*DOCUMENT SEGMENT:*
▬▬▬▬▬▬▬▬▬▬

The report acknowledges this: “insurers' liability in expenses may be less if they wait until proceedings are commenced and lodge a tender with the defences”. The report in fact suggests that the pre-litigation block fee be increased. Far therefore from reducing the cost of litigation, the report is suggesting an increase in block fees. The report admits that by the date of trial, recoverable fees in England & Wales may be twice what they would be in Scotland.
The unfortunate consequence of the statistics given above is that MSPs may not have fully understood the manner in which cases can be settled and how costs can be avoided by insurers settling the case early. The Justice Minister commented: “it is absurd that more than half the cases that come before the Court of Session cost more to sue than the sum being sued for. An average of 222% in the lowest value cases”. This is simply incorrect.

▬▬▬▬▬▬▬▬▬▬

*SOURCE MATERIAL:*
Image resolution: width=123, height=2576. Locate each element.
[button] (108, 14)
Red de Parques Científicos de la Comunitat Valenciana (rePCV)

▬▬▬▬▬▬▬▬▬▬

*SET PROBLEM A:*
Can you write out the passage on litigation costs word for word, starting at "The unfortunate consequence" and ending at "is simply incorrect."?
*SET PROBLEM B:*
Could you resume the passage on litigation costs after its last sentence and carry it further?
The data above is separate from the passage on litigation costs.

*TASK RESULT A:*
The unfortunate consequence of the statistics given above is that MSPs may not have fully understood the manner in which cases can be settled and how costs can be avoided by insurers settling the case early. The Justice Minister commented: “it is absurd that more than half the cases that come before the Court of Session cost more to sue than the sum being sued for. An average of 222% in the lowest value cases”. This is simply incorrect.

*TASK RESULT B:*
Basing its conclusions on the above figures, and statistics founded on the level of sum being sued for in personal injury, ordinary and commercial actions, the report concludes that somewhere just below 36% of business initiated in the general department, and somewhere just below 74% of all actions raised under the commercial procedure, would remain in the Court of Session if the privative jurisdiction of the sheriff court were raised to £150,000. The writer’s analysis of the figures provided reveals a far greater impact on Court of Session business than suggested in the report. Consideration of actual defended cases in the Court of Session, i.e. those that are likely to involve any meaningful court time, reveals that because the personal injury cases are invariably defended and because a measurable percentage of the ordinary and commercial cases will be undefended, the actual impact on Court of Session business by increasing the privative jurisdiction would be to remove about 75% to 80% of the cases from the Court of Session.
The impact of the increase in the privative jurisdiction is compounded by the proposed new sanctions for non-compliance.
Court workloads
It is clear from the report, and legal and parliamentary comments, that there is no desire to abolish the Court of Session as the supreme court. In fact a properly functioning and viable supreme court is essential to allow the court to survive in relation to both commercial and other business and allowing high-quality judicial decisions to be given.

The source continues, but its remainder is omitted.